WRITTEN REQUEST:
Rewrite the records from their start through the line containing "Calibers (241, 1266)", including the requests, and increase every coordinate in the answers by 97. Give only those lines.
+++ DATA EXTRACT +++
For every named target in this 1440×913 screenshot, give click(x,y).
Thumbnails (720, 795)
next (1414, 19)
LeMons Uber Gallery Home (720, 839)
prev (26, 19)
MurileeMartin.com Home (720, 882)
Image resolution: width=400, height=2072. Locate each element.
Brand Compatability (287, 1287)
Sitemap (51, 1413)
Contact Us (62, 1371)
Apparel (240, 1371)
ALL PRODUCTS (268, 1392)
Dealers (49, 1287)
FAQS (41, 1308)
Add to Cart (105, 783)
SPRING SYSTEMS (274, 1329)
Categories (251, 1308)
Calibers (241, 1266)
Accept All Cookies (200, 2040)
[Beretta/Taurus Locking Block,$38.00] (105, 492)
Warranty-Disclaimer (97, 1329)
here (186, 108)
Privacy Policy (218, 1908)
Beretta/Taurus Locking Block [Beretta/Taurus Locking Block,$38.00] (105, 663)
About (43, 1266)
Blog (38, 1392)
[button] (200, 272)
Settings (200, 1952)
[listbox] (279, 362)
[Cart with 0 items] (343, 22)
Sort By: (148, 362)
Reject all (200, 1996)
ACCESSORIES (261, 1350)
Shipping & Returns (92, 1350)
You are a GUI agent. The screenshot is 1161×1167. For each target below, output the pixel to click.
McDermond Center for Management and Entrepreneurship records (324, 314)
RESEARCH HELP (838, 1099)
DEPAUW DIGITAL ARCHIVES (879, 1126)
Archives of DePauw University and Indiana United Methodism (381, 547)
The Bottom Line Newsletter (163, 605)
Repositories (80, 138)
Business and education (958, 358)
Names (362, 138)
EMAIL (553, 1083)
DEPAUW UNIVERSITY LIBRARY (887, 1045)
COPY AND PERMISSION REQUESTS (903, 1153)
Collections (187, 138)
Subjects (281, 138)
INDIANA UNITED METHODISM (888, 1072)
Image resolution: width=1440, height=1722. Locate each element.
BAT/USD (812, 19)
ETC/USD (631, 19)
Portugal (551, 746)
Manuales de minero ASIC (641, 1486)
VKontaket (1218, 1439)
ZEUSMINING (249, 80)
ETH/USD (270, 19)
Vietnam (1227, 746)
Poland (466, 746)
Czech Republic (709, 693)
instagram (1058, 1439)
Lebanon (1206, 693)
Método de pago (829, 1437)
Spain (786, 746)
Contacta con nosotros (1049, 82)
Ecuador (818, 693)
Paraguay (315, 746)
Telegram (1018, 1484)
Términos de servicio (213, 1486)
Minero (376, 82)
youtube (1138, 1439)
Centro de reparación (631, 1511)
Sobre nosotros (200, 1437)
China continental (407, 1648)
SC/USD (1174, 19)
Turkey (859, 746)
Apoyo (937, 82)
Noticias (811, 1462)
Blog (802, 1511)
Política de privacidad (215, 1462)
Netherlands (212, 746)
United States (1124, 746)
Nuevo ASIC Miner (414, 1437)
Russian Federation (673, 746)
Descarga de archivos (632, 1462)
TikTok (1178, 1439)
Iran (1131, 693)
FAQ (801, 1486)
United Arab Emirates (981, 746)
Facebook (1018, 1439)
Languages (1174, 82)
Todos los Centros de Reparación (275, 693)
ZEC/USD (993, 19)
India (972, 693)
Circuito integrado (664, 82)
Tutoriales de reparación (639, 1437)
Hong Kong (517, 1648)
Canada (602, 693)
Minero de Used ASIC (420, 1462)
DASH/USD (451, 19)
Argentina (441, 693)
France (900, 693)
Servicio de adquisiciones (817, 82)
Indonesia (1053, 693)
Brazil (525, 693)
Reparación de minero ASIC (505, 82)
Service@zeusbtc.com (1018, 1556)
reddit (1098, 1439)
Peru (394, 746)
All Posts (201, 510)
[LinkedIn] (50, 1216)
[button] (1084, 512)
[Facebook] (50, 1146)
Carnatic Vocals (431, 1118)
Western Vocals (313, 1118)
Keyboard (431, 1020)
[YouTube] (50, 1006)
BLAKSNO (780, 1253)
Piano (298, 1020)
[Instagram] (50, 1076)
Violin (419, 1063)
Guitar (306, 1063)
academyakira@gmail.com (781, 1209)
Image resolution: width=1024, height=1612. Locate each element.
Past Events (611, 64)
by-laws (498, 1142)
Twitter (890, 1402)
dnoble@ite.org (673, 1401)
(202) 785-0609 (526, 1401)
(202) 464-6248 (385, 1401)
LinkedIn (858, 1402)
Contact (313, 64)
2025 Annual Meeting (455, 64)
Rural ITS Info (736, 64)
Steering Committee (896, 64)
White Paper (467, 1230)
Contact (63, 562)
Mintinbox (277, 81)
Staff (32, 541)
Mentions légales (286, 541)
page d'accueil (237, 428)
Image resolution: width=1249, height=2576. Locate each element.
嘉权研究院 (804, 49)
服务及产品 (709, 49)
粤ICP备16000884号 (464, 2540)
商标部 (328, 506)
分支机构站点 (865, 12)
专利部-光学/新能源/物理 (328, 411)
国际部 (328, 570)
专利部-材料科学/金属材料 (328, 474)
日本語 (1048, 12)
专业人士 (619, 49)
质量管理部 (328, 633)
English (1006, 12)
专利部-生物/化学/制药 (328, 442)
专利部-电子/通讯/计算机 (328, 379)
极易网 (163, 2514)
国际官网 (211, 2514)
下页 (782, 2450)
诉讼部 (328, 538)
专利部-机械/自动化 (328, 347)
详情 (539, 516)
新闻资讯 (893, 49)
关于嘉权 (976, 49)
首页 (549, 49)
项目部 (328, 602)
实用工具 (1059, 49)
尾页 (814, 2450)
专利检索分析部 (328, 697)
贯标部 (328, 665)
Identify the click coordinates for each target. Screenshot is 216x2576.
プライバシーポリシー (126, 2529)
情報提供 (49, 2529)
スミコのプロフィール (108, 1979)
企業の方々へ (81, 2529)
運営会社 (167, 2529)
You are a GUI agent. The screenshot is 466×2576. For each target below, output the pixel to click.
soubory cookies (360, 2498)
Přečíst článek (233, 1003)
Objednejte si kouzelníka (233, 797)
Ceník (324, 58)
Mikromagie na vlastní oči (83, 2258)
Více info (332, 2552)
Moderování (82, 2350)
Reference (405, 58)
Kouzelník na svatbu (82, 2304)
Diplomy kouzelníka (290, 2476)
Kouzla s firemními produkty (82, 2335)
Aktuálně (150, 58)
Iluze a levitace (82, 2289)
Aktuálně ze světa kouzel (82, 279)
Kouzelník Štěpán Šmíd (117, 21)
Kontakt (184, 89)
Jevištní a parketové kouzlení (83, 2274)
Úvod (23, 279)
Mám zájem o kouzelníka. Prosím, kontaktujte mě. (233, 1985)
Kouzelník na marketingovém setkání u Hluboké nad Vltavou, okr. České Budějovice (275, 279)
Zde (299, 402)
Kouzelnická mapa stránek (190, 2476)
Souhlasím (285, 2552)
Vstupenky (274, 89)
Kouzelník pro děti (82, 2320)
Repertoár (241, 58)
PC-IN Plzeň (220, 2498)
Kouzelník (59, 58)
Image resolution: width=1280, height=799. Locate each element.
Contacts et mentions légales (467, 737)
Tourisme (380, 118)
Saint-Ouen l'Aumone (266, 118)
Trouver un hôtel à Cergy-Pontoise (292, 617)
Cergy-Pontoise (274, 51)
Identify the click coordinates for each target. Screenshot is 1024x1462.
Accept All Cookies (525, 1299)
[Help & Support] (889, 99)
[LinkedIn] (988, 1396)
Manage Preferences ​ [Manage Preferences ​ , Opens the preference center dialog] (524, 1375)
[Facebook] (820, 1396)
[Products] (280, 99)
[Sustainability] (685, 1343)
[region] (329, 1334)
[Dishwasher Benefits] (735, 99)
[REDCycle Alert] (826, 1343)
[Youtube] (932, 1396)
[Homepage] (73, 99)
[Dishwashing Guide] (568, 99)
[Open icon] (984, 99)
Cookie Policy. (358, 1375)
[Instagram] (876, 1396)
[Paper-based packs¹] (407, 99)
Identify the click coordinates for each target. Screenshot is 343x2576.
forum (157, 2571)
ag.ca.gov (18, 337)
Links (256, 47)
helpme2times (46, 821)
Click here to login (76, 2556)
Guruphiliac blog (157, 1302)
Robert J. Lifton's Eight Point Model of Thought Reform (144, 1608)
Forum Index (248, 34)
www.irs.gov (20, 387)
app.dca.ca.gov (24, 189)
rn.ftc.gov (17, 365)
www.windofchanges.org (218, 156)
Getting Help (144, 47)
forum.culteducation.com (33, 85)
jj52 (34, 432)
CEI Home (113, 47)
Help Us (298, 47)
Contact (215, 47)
+++
WRITTEN ANSWER:
For every named target in this 1440×913 screenshot, give click(x,y).
Thumbnails (817, 892)
next (1511, 116)
LeMons Uber Gallery Home (817, 936)
prev (123, 116)
MurileeMartin.com Home (817, 979)
Image resolution: width=400, height=2072. Locate each element.
Brand Compatability (384, 1384)
Sitemap (148, 1510)
Contact Us (159, 1468)
Apparel (337, 1468)
ALL PRODUCTS (365, 1489)
Dealers (146, 1384)
FAQS (138, 1405)
Add to Cart (202, 880)
SPRING SYSTEMS (371, 1426)
Categories (348, 1405)
Calibers (338, 1363)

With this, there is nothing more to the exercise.